TASKS
• A. Duplicate the rectifier thread word for word, everything from "Note that I am" down to "mean 24 volts RMS.".
• B. Answer these questions from the rectifier thread:
(i) When an AC voltage is stated without qualification, what kind of value is it assumed to be?
(ii) Accounting for diode losses, what peak voltage is given for a full wave rectifier?
(iii) What does the half-wave rectifier do to the half of the wave where the voltage is negative?

SELECTION
>>>>>
# Confusion between a half-wave and a centre-tapped full-wave rectifier

What voltages would I get if I use a half or full-wave rectifier (the standard ones made by diode)?

I am a high schooler and our textbook just gave a very brief definition about both.

Suppose I have an AC supply of 24 V and I convert it to DC by both a half-wave rectifier and a full-wave rectifier; then the half wave rectifier (one diode) should give (under ideal conditions) peak voltage of 24 V, right?

Now I centre tap the transformer (which how I understand it should make the centre tap have 0 V and the ends have +12 V and -12 V (relatively of course)).

Now the full-wave rectifier (with two diodes) would give (under all ideal conditions) a peak voltage of 12 V, right?

Maybe there is some other formula, but is the peak voltage for a half-wave rectifier double than that of a full-wave rectifier?

Note that I am talking of the peak and not average or RMS.

Suppose I have an AC supply of 24 V

The default assumption for any stated voltage or current quantity is that of RMS so, if you say 24 volts, that means 24 volts RMS. If you mean a peak of 24 volts then write it like this: 24 volts peak or 24 Vpk. So, I assume you mean 24 volts RMS.

Suppose I have an AC supply of 24 V and I convert it to DC by both a half wave rectifier and a full wave rectifier; then the half wave rectifier (1 diode) should give (under ideal conditions) peak voltage of 24 V, right?

The peak output voltage of a rectifier circuit (assuming ideal diodes) is the peak voltage of the AC input. If your AC input is stated as being 24 volts then this is the RMS voltage. The peak voltage of 24 volts RMS is $$\\sqrt2\$$ higher at 33.9 volts. Peak vs RMS: -

Image from here.

If you account for diode losses, the peak voltage will be closer to 33.2 volts for a half wave rectifier and 32.5 volts for a full wave rectifier. And, if you have a smoothing capacitor, the DC output will be close to the peak output under light loading conditions: -

Image from here. Note that it assumes diodes are ideal i.e. don't drop any forward voltage when conducting.

Maybe there is some other formula but I want to know is the peak voltage for a half wave rectifier double than that of a full wave rectifier?

No, it's only a little bit higher (one diode drop or circa 0.7 volts).

Some more RMS and peak identities: -

Image from True RMS value.

• i asked specifically for a centre tapped 2 diode rectfier. Commented Dec 23, 2022 at 8:47

Suppose I have an AC supply of 24 V and I convert it to DC by both a half wave rectifier and a full wave rectifier; then the half wave rectifier (1 diode) should give (under ideal conditions) peak voltage of 24 V, right?

No! When someone says "this AC supply is $$\X\$$ V", they mean that the effective voltage is $$\X\$$ V. Effective voltage is the RMS voltage, not the peak voltage of the AC.

Sine voltages. (1) peak voltage (amplitude), (2) peak-to-peak voltage, (3) effective voltage (RMS voltage) (4) period.
Image from wikipedia article on Alternating Current

Luckily, we know that when someone says "AC", they mean "sine wave" and for sines of any frequency, we know that the effective voltages is $$\1/\sqrt2\$$ of the peak voltage. So, when we multiply 24 V by $$\\sqrt 2\$$, we get the peak voltage – ca. 34 V.

Look at the figure above: what the half-wave rectifier does is simply "cut off" the half of the wave where the voltage is negative. The positive half is left unchanged.
<<<<<
Lines of data:
>>>>>
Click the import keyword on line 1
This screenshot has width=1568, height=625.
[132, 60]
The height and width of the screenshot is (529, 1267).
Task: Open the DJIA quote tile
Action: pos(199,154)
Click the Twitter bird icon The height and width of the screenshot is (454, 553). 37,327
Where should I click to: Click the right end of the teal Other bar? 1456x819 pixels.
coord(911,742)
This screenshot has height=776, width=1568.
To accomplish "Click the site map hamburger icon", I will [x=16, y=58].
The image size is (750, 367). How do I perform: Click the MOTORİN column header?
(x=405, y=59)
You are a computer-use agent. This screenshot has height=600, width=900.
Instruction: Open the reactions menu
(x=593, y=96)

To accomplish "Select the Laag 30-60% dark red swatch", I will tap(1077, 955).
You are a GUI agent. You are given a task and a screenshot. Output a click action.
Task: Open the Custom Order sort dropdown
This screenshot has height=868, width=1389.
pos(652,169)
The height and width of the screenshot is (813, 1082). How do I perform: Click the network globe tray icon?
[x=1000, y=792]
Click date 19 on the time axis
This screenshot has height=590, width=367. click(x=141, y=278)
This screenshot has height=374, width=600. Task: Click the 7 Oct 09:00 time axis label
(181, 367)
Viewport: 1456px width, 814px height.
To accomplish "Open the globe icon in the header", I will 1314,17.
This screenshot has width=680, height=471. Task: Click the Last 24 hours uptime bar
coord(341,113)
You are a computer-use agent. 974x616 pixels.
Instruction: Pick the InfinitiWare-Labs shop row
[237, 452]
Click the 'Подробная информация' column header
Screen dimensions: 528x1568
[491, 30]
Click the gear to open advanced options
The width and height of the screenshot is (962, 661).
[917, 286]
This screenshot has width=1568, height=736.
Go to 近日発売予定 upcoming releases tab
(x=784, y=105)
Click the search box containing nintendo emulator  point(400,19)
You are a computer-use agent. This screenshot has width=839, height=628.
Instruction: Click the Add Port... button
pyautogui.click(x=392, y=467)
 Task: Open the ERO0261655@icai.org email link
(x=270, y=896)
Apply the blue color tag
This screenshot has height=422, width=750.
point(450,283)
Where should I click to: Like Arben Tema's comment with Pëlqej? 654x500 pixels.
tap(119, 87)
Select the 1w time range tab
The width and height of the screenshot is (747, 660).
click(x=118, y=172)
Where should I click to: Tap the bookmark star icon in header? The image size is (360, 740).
<<<<<
RESULTS BY TASK
• A.
Note that I am talking of the peak and not average or RMS.

Suppose I have an AC supply of 24 V

The default assumption for any stated voltage or current quantity is that of RMS so, if you say 24 volts, that means 24 volts RMS. If you mean a peak of 24 volts then write it like this: 24 volts peak or 24 Vpk. So, I assume you mean 24 volts RMS.

• B.
(i) RMS.
(ii) 32.5 volts.
(iii) It cuts it off.